Sąd w znaczącej części dał wiarę zeznaniom złożonym przez pokrzywdzoną J. D. (1) . Zeznania pokrzywdzonej dotyczące okoliczności towarzyszących poznaniu oskarżonych, relacji łączących ją z M. C. i J. S., przyjęcia propozycji oskarżonych dotyczącej wspólnego spotkania, jak również poprzedzających je uzgodnień są spójne logiczne, korespondują również z wyjaśnieniami jakie w powołanym zakresie złożyli oskarżeni, jak również wynikami oględzin zabezpieczonych telefonów komórkowych. Podobnie relacja pokrzywdzonej dotycząca początkowego przebiegu zdarzenia w mieszkaniu J. S., wspólnego spożywania alkoholu z oskarżonymi, poruszanych podczas spotkania tematów rozmów, w tym propozycji oskarżonych dotyczącej wspólnego uprawiania seksu jest wiarygodna.

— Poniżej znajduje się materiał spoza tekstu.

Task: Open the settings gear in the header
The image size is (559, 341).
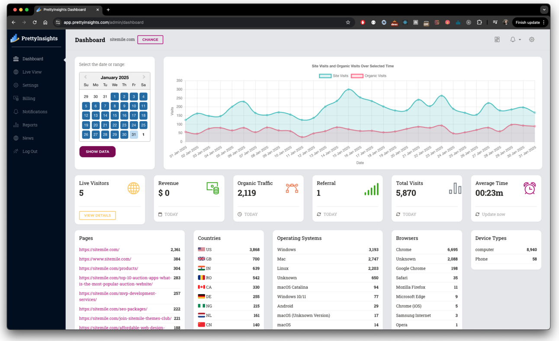Action: pos(531,39)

W złożonych zeznaniach pokrzywdzona potwierdza fakt otrzymania propozycji współżycia, jak również następujące po nim stwierdzenie, że jeżeli nie chce uprawiać seksu oskarżeni zamówią jej taksówkę. Powyższe znajduje odzwierciedlenie w wyjaśnieniach złożonych przez oskarżonych.

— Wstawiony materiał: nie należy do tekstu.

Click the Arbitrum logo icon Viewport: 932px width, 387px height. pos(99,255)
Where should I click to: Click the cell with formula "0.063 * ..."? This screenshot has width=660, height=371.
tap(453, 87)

Zeznając zarówno na etapie postępowania przygotowawczego, jak również przed Sądem pokrzywdzona wskazuje, iż szczegółowego przebiegu zdarzenia nie pamięta. Może być to spowodowane, podobnie jak w przypadku oskarżonych ilością spożytego tego wieczoru alkoholu. Brak bowiem jakichkolwiek wiarygodnych dowodów wskazujących na to, że pokrzywdzonej dosypano do przygotowanych drinków środki odurzające. Podobnie, z uwagi na uzasadnione wątpliwości, brak było podstaw do stanowczego przyjęcia, iż, jak podaje, do kontaktów seksualnych z oskarżonymi doszło wbrew jej woli i bez jej zgody. Nie sposób bowiem wykluczyć, iż pokrzywdzona wyraziła zgodę na podjecie współżycia, a złożone przez nią zeznania, motywowane były obawą przed ujawnieniem utrwalonego przez oskarżonego za pomocą telefonu komórkowego przebiegu zdarzenia i są konsekwencją późniejszej negatywnej ich oceny przez J. D. (1).

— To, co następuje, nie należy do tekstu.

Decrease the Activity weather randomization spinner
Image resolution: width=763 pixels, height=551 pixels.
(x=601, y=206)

Zeznania J. D. (1) dotyczące zdarzeń mających miejsce w okresie późniejszym są wiarygodne. Korespondują one z wyjaśnieniami oskarżonych, wynikami oględzin zabezpieczonych telefonów komórkowych, jak również zeznaniami znajomych i przyjaciół pokrzywdzonej J. K., P. B., M. B. (2) i M. S..

Sąd dał również wiarę zeznaniom I. M. (1) jako logicznym i znajdującym potwierdzenie w pozostałym materiale dowodowym, w szczególności zgodnym z wyjaśnieniami oskarżonych M. C. i J. S..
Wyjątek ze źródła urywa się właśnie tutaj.